“We’ve looked into this and can confirm that there seems to be a social media shutdown affecting our apps and others, like Twitter,” a Facebook spokesperson said.
The Zambian government as well as the Office of the President did not respond to requests for comment.
On election day, the Electoral Commission of Zambia (ECZ) said there was “unprecedented” voter turnout, with long lines at polling stations as late as 6pm local time, when voting was supposed to end. The elections body said it would apply the necessary measures to ensure those that were still waiting in line voted.
Zambia’s President Edgar Lungu was seeking re-election with his main challenger being Hakainde Hichilema, a prominent businessman.
Already there have been issues related to the presidential election, with Lungu complaining of “mayhem” in at least three provinces, which he claimed to have deemed the elections as not free or fair.
“How can you talk about free and fair elections when our opponents have taken this election as war?” Lungu said. The president also said that the army had been deployed in those three provinces to maintain order.
On the other hand, Hichilema praised the ECZ for keeping polling stations open late into the night.

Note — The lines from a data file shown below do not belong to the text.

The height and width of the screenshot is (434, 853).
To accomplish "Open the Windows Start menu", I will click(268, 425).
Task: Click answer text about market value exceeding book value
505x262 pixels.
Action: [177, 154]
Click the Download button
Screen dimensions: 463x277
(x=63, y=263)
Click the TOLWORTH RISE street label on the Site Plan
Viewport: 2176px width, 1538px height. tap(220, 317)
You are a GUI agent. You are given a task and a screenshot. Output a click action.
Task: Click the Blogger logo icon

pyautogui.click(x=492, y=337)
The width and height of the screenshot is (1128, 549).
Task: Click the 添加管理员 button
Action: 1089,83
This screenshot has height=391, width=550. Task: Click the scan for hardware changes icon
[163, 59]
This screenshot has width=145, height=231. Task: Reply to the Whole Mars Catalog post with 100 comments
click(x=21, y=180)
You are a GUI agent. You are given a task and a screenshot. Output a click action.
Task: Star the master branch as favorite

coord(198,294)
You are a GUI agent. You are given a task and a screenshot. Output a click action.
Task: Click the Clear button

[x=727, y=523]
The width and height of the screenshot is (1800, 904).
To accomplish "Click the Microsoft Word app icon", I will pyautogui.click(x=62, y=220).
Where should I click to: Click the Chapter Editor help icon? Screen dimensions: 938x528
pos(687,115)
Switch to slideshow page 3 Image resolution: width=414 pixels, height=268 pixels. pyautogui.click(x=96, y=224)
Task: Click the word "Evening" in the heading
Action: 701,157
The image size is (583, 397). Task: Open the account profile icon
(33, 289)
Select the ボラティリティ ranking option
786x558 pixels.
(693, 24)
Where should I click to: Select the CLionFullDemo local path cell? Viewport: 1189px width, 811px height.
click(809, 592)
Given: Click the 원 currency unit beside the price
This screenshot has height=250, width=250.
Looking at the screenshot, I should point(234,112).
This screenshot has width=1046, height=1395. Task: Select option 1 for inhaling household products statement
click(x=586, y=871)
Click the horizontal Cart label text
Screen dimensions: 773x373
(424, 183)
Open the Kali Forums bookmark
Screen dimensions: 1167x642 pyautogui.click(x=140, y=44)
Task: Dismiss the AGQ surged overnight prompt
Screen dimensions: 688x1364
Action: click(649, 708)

In a statement issued through Facebook, Hichilema said: “As today’s unprecedented turnout continues to make headlines across the world, and as the queues of voters stretch late into the night, we want to take this moment to thank our colleagues at the ECZ for keeping the polling stations open for as long as it takes to cast every single vote, and to thank those men and women in uniform, loyal to the constitution, for their ongoing efforts in the crucial hours and days ahead.”